Beatrice Ravenel (August 24, 1870 – March 15, 1956) was an American poet associated with the Charleston Renaissance in South Carolina.

Beatrice Witte was born in Charleston, SC, on Aug. 24, 1870, the third of six daughters of Charlotte Sophia (Reeves) Witte, who was of French Huguenot descent, and Charles Otto Witte, a German-born banker and businessman. In her teens, her family lived in a house that is now the Ashley Hall school.

She showed early intellectual promise and was educated at the Charleston Female Seminary. In 1889, she went on to study at the women's annex of Harvard University, the Society for Collegiate Instruction of Women (shortly to be renamed Radcliffe College). She remained there for five years and was active in literary circles, publishing poetry in The Harvard Advocate (a literary magazine), and stories in the The Harvard Monthly, of which she subsequently became an editor. She also published her poems and stories in Scribner's Magazine, the Chap-Book Magazine, the Literary Digest, and other magazines of the day.

In 1900 she married Francis '(Frank') Gualdo Ravenel, whose mother was the writer Harriott Horry Ravenel. They had a daughter, Beatrice St. Julien Ravenel, who would go on to become a writer on architecture and Charleston history. The couple lived south of Charleston, initially supported mainly by the fortune left to Ravenel by her father, and during this period Ravenel wrote little.

Ravenel's husband died in 1920, and in 1926 she remarried. Her second husband was Samuel Prioleau Ravenel, who may have been a distant cousin of her first husband.
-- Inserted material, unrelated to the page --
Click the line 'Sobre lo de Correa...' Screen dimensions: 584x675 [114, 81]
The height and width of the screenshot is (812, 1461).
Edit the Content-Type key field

Ravenel took up writing poetry again in the late 1910s, but she only returned to writing full-time out of necessity after Frank's death, by which time little of her inheritance was left. Ravenel supported herself and her daughter by writing fiction for publications like Harper's Magazine, the Saturday Evening Post, and Ainslee's Magazine. One of the stories she wrote in this period was republished as an O. Henry Memorial Prize story. She also wrote editorials for newspapers edited by her brother-in-law William Watts Ball, including The State and the Post and Courier.